Exposure to chronic psychosocial stress and corticosterone in the rat: Effects on spatial discrimination learning and hippocampal protein kinase C gamma immunoreactivity

Previous reports have demonstrated a striking increase of the immunoreactivity of the gamma-isoform of protein kinase C (PKC gamma-ir) in Ammon's horn and dentate gyrus (DC) of rodent hippocampus after training in a spatial orientation task. In the present study, we investigated how 8 days of psychosocial stress affects spatial discrimination learning in a hole board and influences PKC gamma-ir in the hippocampal formation. The acquisition of both reference memory and working memory was significantly delayed in the stressed animals during the entire training period.
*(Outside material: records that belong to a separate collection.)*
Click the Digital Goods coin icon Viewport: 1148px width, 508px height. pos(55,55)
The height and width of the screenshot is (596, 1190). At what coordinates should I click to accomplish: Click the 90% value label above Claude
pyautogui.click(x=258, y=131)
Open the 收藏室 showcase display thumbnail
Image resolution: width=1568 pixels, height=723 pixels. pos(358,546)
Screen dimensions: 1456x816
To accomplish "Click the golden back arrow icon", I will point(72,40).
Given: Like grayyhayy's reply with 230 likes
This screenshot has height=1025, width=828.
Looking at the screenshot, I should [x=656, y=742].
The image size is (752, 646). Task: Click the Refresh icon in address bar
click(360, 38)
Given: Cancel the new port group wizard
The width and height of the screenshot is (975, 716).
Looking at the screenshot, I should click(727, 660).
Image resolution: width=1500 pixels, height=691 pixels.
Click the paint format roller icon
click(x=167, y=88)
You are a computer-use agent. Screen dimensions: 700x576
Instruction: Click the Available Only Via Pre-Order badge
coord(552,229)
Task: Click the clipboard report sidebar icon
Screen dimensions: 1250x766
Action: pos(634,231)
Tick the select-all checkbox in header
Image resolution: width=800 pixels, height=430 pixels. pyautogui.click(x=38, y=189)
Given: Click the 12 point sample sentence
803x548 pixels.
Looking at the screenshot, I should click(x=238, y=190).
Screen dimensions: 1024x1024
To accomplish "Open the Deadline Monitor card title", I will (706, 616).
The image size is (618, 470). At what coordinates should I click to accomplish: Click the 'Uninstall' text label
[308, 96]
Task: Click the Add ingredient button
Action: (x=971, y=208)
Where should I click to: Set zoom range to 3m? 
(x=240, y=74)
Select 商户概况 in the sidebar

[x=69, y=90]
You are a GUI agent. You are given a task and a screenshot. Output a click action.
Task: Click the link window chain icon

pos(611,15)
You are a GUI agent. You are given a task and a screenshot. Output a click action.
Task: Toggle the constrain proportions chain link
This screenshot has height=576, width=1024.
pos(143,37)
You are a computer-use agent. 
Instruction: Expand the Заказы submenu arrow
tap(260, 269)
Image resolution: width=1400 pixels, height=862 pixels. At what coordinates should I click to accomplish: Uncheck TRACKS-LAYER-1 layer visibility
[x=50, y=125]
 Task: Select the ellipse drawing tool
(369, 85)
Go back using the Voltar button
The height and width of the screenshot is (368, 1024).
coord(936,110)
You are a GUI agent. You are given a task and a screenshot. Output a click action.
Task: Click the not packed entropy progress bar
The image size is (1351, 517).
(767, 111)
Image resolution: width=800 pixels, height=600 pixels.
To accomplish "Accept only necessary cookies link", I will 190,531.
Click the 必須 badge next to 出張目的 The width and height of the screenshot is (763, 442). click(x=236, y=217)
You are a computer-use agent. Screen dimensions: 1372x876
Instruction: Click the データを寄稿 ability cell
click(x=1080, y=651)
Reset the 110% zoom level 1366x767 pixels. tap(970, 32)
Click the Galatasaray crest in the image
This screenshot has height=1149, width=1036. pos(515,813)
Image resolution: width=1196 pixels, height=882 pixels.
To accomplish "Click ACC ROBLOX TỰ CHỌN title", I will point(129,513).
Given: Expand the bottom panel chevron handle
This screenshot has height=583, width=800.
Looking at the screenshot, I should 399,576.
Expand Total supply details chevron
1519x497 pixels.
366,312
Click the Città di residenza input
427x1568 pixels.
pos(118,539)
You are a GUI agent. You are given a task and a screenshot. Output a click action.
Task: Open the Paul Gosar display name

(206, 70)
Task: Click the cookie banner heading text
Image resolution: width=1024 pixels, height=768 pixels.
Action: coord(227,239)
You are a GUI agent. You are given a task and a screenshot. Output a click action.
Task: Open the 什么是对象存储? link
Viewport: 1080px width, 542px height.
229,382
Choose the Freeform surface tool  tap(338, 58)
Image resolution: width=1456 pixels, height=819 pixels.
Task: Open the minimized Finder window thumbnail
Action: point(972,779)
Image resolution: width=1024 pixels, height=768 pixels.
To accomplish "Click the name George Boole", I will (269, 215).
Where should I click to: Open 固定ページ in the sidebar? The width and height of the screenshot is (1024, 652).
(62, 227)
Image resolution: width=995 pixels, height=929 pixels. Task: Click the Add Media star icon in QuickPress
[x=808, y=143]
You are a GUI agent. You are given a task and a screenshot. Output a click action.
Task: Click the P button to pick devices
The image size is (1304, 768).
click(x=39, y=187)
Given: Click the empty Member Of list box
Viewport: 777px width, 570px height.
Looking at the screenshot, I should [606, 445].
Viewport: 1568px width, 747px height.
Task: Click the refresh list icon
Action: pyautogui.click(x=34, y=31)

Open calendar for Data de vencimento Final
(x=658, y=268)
With respect to cellular plasticity, the training experience in both nonstressed and stressed groups yielded enhanced PKC gamma-ir in the CA1 and CA3 regions of the posterior hippocampus but not in subfields of the anterior hippocampus. Stress enhanced PKC gamma-ir in the DG and CA3 pyramidal cells of the anterior hippocampus. In stressed animals that were subsequently trained, the PKC gamma-ir was increased in the posterior CA1 region to the same level as that found in nonstressed trained animals. Stress apparently abrogated the PKC gamma-ir training response in the CA3 region. In a second experiment, the elevation of plasma corticosterone levels to values that are found during stress did not significantly influence reference memory scores but slightly and temporarily affected working memory. The training-induced enhancement of PKC gamma-ir in the CA1 region was similar in trained and corticosterone-treated trained animals, but the learning-induced PKC gamma-ir response in the posterior CA3 area was absent after corticosterone pretreatment. These results reveal that prolonged psychosocial stress causes spatial learning deficits, whereas artificial elevation of corticosterone levels to the levels that occur during stress only mildly affects spatial memory performance. The spatial learning deficits following stress are reflected only in part in the redistribution of hippocampal PKC gamma-ir following training. (C) 1997 Wiley-Liss, Inc.